Here’s what they changed. HB 2079 called for the Department of Agriculture to conduct all product testing, and contract it out if needed. SB 1037, as introduced, allowed for testing by private abs unless Agriculture decided to take it over.

The amendment eliminated the Agriculture opt-in and put all testing in the hands of private labs.

Sen. Stephen Baldwin, D-Greenbrier

Baldwin said the opt-in gave the government a leg up over private business – “a significant leg up. I don’t see how that’s fair at all.” New York is the only state that requires government testing. And private labs have the capacity to handle the testing and are ready to do it, while government labs are already running behind.

The amendment passed in a voice vote. As in March, the bill garnered seven “no” votes, but not from the same people. In March, Sens. Mike Azinger, Sue Cline, Mark Maynard, Roberts, Tom Takubo, Eric Tarr and Ryan Weld voted no. This time it was Azinger, Donna Boley (who was absent in March), Maynard, Patricia Rucker, Randy Smith, Tarr and Weld.

In the House, Delegate Seam Hornbuckle, D-Cabell, proposed an amendment to require the Bureau for Public Health, which oversees the cannabis program, to track the number of veteran, women and minority owners, set diversity licensing goals if needed, and help set up training programs to meet the goals.

Judiciary chair John Shott, R-Mercer, opposed it, saying the amendment imposed too much burden far outside the scope of the bureau.

It failed 37-61.

HB 2079 passed the House 84-16 in February. Among the opponents was Delegate Daryl Cowles, R-Morgan, who spoke against this version.

He said it wasn’t clear if this bill allows patients to smoke cannabis, although Health chair Joe Ellington, R-Mercer, told him this bill doesn’t touch that ban.

Cowles also objected to the addition of “severe chronic or intractable pain,” in HB 2079 and SB 1037, as a condition eligible for certification for cannabis treatment. He opposed vertical integration and removal of a requirement – in both bills – for a pharmacist to be present at every dispensary.

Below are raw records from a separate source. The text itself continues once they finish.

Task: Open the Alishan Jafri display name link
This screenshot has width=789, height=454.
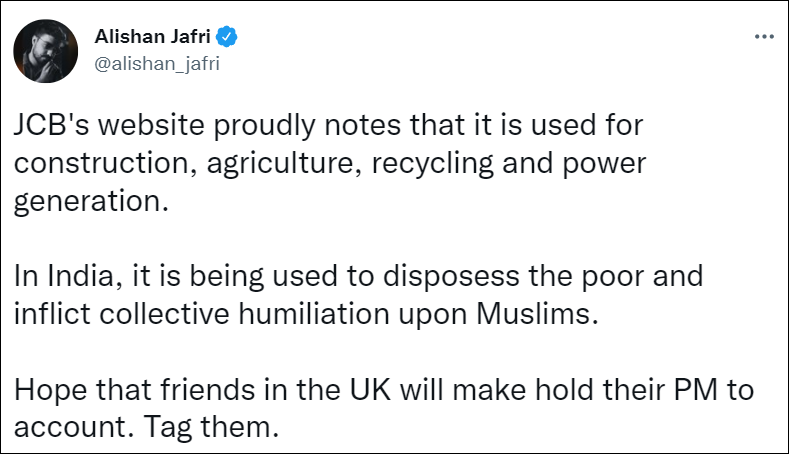Action: [154, 38]
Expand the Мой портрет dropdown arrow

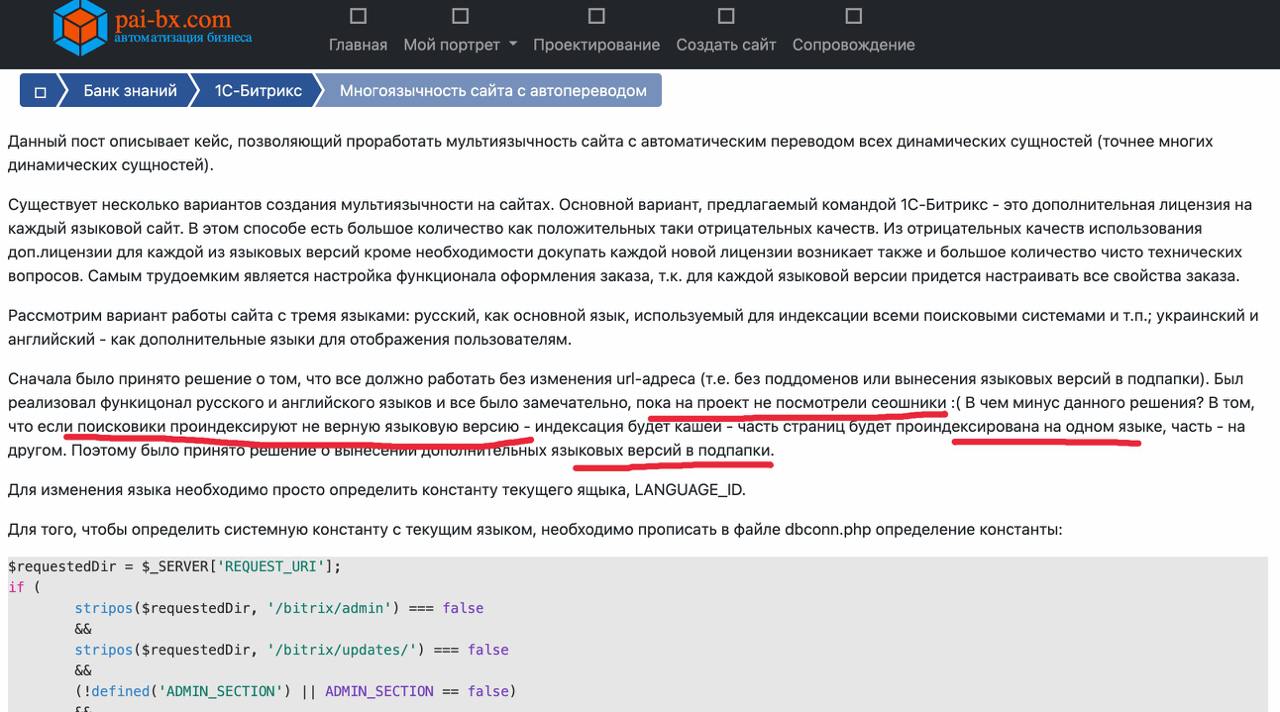pyautogui.click(x=513, y=45)
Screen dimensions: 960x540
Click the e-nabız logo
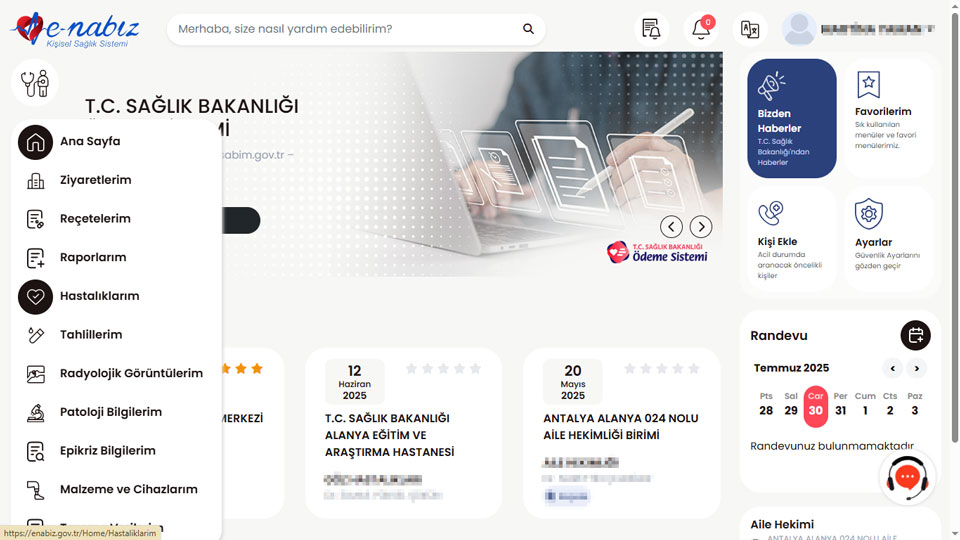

Among other changes from current law: It removes a requirement that a provider try or consider opioids before recommending cannabis; it requires companies seeking permits to be majority-owned by West Virginians; it removes the five regions for business distribution and calls for the board to consider geographic location among the permitting criteria; sets the number of dispensaries at 100, with 10 per individual owner; allows for pre-registration of eligible patients before July 1.